Title: Portal hypertension in biliary atresia: a Japanese biliary atresia registry study
Source: Pediatric Surgery International 2025, 41 (1): 324
Date of publication: October 2025
Publication type: Article
Abstract: Purpose: This study aimed to clarify the incidence of portal hypertension (PH) in biliary atresia (BA), its impact on long-term native liver survival rates (NLSRs), and the role of PH treatment.
Methods: Data were analyzed from 3,777 patients in the Japanese Biliary Atresia Registry (1989-2021). Incidence and treatment of PH were examined in all patients and in 20-year native liver survivors. A subgroup of 596 jaundice-free native liver survivors was divided into three groups: without PH (A), untreated PH (B), and treated PH (C). Patient characteristics, clinical outcomes, and survival analyses were performed.
Results: PH occurred in 46.4% of all patients, with gastroesophageal varices (35.1%) and hypersplenism (36.8%) being most common. Among 759 20-year native liver survivors, 49.8% had PH, largely diagnosed between 2 and 15 years. Group C patients were older at Kasai portoenterostomy and had more cholangitis.

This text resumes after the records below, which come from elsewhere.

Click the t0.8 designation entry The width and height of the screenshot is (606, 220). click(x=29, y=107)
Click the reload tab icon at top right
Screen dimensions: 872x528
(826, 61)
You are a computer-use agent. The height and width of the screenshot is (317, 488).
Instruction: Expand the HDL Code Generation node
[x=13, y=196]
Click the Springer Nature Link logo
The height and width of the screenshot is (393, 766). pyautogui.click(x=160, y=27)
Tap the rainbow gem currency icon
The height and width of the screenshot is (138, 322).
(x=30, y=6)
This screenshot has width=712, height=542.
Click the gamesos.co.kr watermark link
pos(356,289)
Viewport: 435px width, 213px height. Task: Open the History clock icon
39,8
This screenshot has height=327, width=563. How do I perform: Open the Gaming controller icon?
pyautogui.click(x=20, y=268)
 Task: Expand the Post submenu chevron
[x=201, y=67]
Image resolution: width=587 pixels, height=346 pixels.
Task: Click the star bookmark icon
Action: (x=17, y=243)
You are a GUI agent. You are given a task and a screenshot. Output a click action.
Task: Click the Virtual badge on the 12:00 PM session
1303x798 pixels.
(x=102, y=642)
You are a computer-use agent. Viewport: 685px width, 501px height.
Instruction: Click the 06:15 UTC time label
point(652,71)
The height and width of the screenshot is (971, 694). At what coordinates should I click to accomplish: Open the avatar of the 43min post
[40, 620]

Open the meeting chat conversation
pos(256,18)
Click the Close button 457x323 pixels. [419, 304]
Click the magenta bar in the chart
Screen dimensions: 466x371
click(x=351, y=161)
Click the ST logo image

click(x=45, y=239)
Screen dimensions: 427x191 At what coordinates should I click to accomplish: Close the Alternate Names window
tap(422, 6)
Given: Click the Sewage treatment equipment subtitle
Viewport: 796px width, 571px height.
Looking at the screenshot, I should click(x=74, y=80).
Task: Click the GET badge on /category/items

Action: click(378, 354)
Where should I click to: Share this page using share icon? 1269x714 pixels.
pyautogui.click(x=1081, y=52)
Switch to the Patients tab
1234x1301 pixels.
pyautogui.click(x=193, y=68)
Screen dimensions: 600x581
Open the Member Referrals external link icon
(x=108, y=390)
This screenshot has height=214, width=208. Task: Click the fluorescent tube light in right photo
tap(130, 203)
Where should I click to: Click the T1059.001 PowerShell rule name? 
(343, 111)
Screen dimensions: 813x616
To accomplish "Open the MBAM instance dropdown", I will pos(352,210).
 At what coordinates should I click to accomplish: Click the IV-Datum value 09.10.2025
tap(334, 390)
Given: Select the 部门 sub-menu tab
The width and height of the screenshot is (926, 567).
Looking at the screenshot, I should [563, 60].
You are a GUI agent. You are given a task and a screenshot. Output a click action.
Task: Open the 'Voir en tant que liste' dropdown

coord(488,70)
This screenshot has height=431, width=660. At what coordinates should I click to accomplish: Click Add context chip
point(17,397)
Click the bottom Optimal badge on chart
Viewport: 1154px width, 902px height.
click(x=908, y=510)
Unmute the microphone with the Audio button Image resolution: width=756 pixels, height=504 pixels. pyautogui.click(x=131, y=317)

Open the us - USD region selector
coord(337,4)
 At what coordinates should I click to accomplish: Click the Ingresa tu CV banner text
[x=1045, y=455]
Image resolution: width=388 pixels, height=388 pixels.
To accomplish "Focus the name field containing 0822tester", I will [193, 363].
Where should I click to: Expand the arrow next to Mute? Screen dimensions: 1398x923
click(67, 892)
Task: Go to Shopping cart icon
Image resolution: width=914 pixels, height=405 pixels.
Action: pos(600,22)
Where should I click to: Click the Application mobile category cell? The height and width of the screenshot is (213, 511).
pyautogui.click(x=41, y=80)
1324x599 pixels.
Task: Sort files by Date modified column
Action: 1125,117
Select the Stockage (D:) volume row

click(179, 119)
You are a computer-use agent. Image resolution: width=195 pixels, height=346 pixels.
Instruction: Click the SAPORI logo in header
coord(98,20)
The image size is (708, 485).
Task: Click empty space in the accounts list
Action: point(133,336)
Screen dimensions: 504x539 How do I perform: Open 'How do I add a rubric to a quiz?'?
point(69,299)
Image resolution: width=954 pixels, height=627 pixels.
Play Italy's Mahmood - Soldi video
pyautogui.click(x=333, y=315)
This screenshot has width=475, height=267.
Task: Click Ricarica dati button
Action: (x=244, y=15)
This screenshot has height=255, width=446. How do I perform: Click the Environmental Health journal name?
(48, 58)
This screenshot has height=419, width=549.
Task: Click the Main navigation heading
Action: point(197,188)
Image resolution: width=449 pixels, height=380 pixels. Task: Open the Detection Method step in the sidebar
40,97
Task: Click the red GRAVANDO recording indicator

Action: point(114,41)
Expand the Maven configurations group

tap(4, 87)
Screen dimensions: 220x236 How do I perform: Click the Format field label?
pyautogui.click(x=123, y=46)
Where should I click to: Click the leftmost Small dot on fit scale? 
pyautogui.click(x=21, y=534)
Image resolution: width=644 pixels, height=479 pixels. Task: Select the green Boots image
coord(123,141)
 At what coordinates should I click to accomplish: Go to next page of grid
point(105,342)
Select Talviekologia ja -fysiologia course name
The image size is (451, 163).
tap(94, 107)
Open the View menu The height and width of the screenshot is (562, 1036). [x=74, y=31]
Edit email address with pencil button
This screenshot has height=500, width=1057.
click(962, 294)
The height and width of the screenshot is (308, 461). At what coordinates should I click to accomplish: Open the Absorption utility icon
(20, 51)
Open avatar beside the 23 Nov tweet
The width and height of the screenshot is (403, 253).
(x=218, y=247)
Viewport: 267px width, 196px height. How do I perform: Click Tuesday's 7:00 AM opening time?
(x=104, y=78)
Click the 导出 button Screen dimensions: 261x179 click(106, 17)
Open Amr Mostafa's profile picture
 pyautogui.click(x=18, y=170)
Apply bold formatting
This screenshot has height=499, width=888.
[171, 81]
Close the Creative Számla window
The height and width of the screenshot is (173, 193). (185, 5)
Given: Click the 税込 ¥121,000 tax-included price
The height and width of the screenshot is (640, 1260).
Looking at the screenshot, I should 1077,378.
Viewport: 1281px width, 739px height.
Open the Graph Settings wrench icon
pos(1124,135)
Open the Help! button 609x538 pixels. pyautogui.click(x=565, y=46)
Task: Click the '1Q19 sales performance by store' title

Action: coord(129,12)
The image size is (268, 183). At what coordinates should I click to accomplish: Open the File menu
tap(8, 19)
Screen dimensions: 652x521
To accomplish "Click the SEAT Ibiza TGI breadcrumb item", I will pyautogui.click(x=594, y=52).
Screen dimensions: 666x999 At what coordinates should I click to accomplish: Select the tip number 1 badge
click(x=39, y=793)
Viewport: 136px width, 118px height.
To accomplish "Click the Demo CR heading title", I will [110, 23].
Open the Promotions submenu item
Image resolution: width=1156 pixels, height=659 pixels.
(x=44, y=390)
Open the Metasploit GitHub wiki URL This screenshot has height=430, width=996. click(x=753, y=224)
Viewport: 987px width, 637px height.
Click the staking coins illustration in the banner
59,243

Survival analysis showed best outcomes in group A and worst in group C. Conditional native liver survival analysis revealed group B initially had better NLSRs than group C, but differences diminished beyond 15 years.
Conclusion: In native liver survivors without jaundice following KP, PH influenced prognosis, but successful treatment enabled long-term survival comparable to patients with mild or no PH.